As you
learned earlier, when a trend moves for an extended period of time and it
starts to consolidate, one of two things could happen:
1. The price
could continue in the same direction (continuation breakout)
2. The price
could reverse in the opposite direction (reversal breakout)
Wouldn't
it be nice if there was a way to know to confirm a breakout? If only there was
a way to avoid fake outs...
Hmmm...
You
guessed it.... THERE IS A WAY!
In fact,
there are a couple of ways to tell whether or not a trend seems to be nearing
its demise and a reversal breakout is in order.
Moving Average Convergence/Divergence (MACD)
By now you should have a good foundation of the MACD indicator. If you don't, you might want to check out our lesson on
MACD.
MACD is
one of the most common indicators used by traders and for good reason. It is
simple yet dependable and can help you find momentum, and in this case, the
lack of momentum!
MACD can
be displayed in several ways but one of the "sexiest" ways is to look
at it as a histogram. What this histogram does is actually show the difference
between the slow and fast MACD line. When the histogram gets bigger, it means
momentum is getting stronger. When the histogram gets smaller, it means
momentum is getting weaker.
So how
can we use this when trying to spot a trend reversal? Glad you asked!
Remember
that trading signal we talked about earlier called divergences and how it occurs
when the price and indicators move in the opposite direction? Since MACD shows
us momentum it would make sense that momentum would increase as the market
makes a trend. However, if MACD begins to decrease even when the trend is
continuing, you can deduce that momentum is decreasing and this trend could be
close to an end.
You can
see from the picture that as price was moving higher, MACD was getting smaller.
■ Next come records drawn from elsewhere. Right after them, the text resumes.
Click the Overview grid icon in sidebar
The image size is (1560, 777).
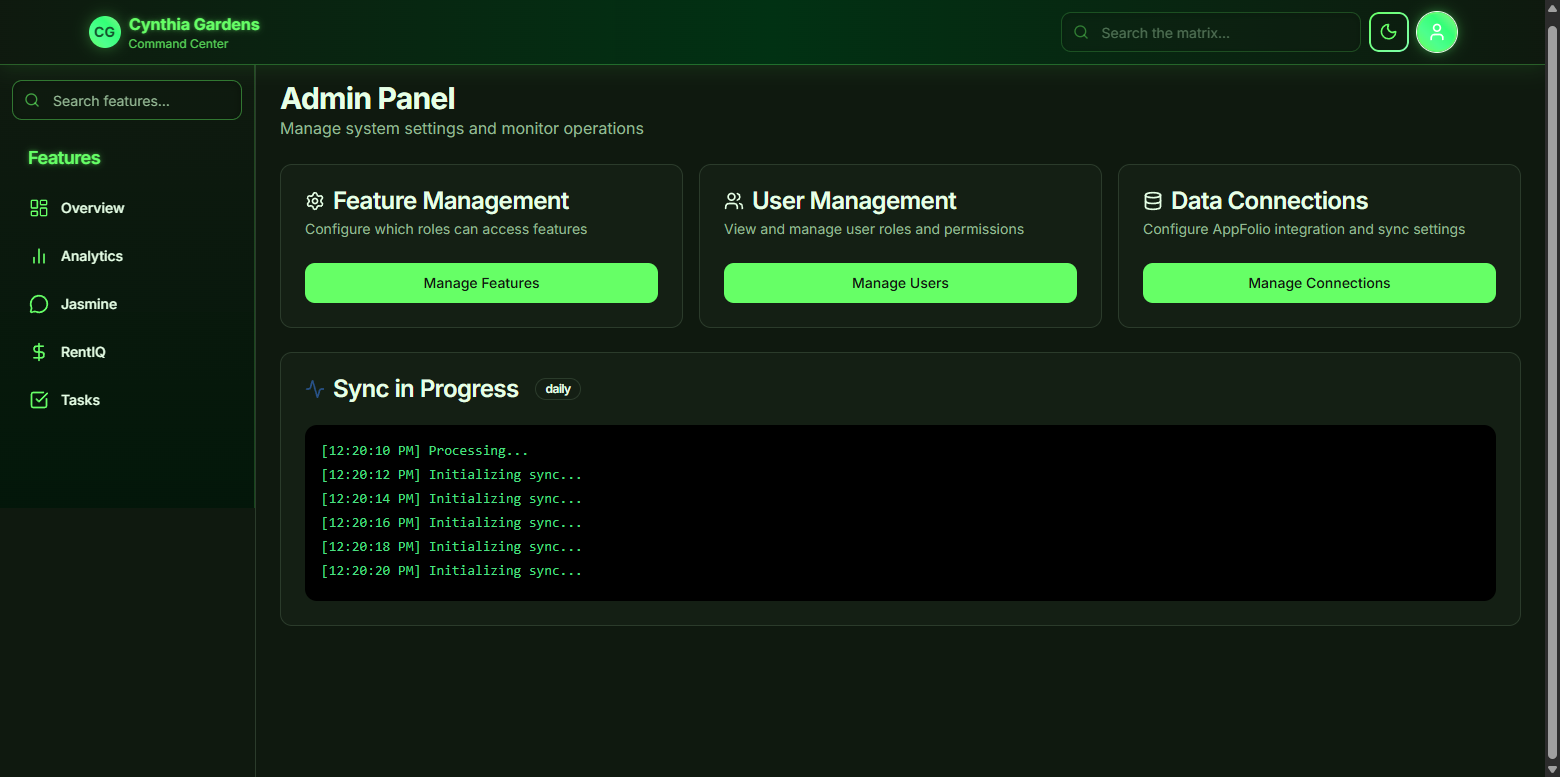[39, 208]
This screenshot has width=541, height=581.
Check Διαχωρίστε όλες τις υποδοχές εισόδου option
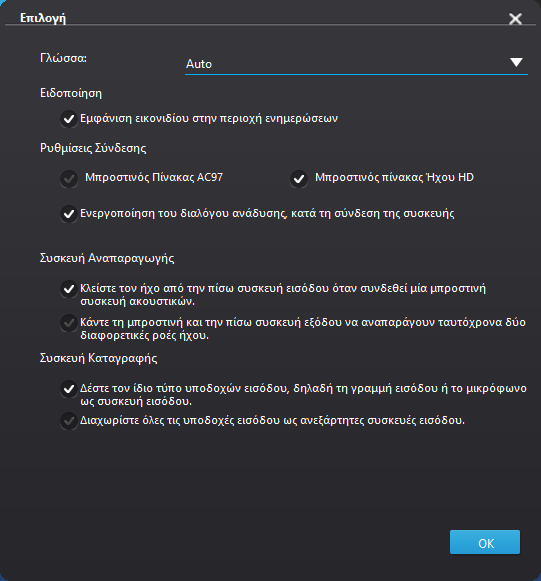(x=69, y=421)
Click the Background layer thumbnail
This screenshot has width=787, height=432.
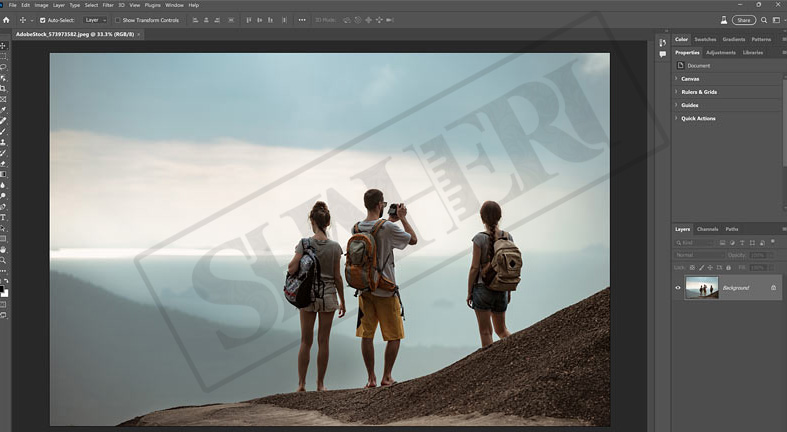[701, 288]
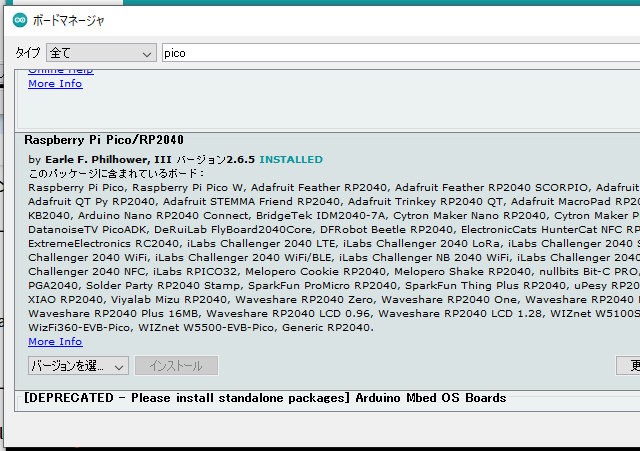640x451 pixels.
Task: Open More Info link under the RP2040 board list
Action: click(x=55, y=341)
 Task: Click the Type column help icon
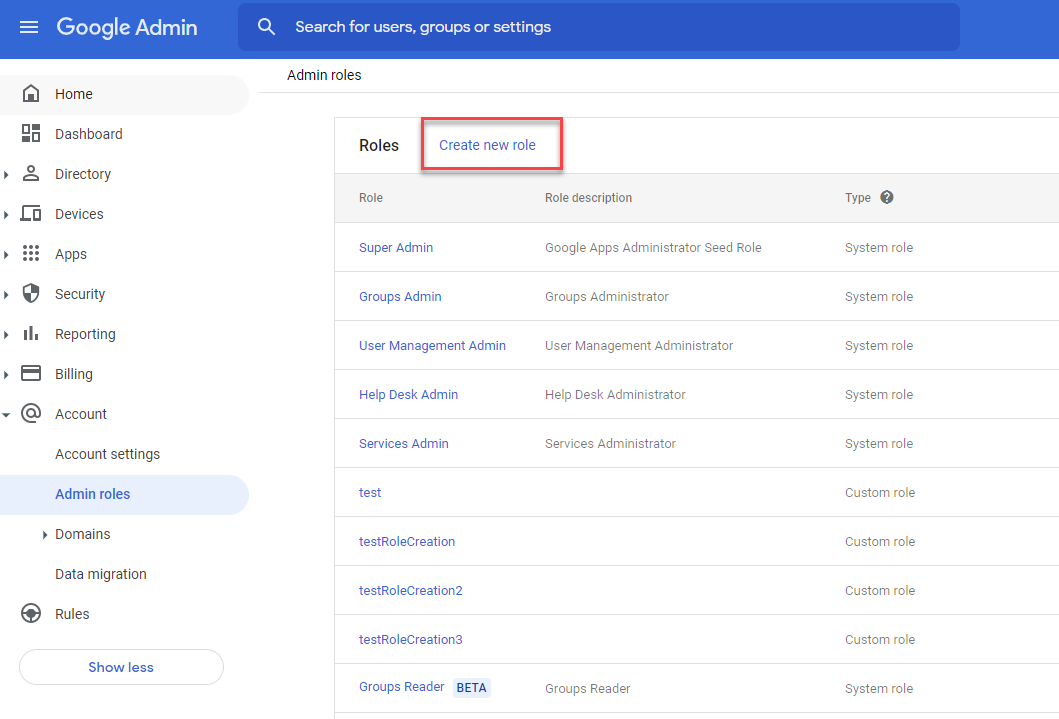pyautogui.click(x=886, y=198)
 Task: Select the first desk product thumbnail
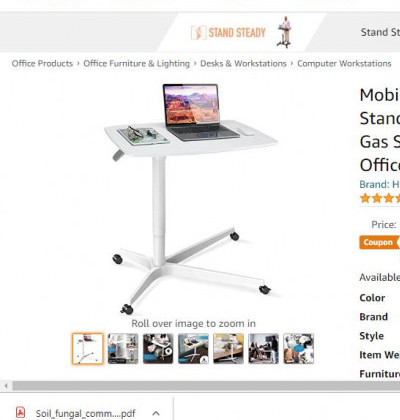[88, 349]
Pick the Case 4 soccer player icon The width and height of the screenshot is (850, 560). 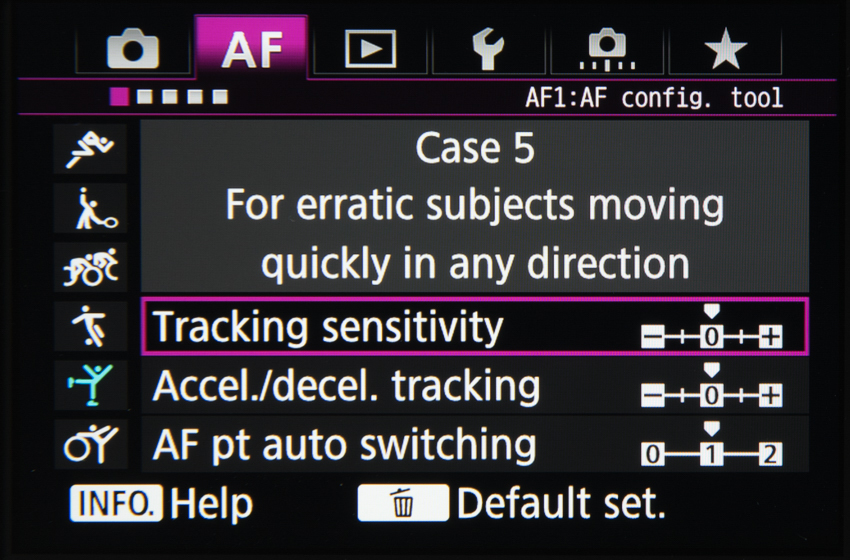90,326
This meant that even as the price was still trending, momentum was beginning to
fade out. From this information, we can conclude that a trend reversal is
highly likely.
Relative Strength Index (RSI)
RSI is another momentum indicator that is useful for confirming
reversal breakouts. Basically this indicator tells us the changes between
higher and lower closing prices for a given period of time. We won't go into
too much detail about it but if you would like to know more check out our
lesson on RSI.
RSI can be used in a similar way to MACD in that it also produces divergences. By spotting these divergences, you can find possible trend reversals.
However,
RSI is also good for seeing how long a trend has been overbought of oversold. A
common indication of whether a market is overbought is if the RSI is above 70.
On the flipside, a common indication of whether a market is oversold is if the
RSI is below 30.
Because
trends are movements in the same direction for an extended period of time, you
will often see RSI move into overbought/oversold territory, depending on the
direction of the trend.
If a
trend has produced oversold or overbought readings for an extended period of
time and begins to move back within the range of the RSI, it is a good
indication that the trend may be reversing.
In the
same example as before, the RSI showed that the market was overbought for a
billion days (ok not that long). Once RSI moved back below 70, it was good
indication that the trend was about to reverse.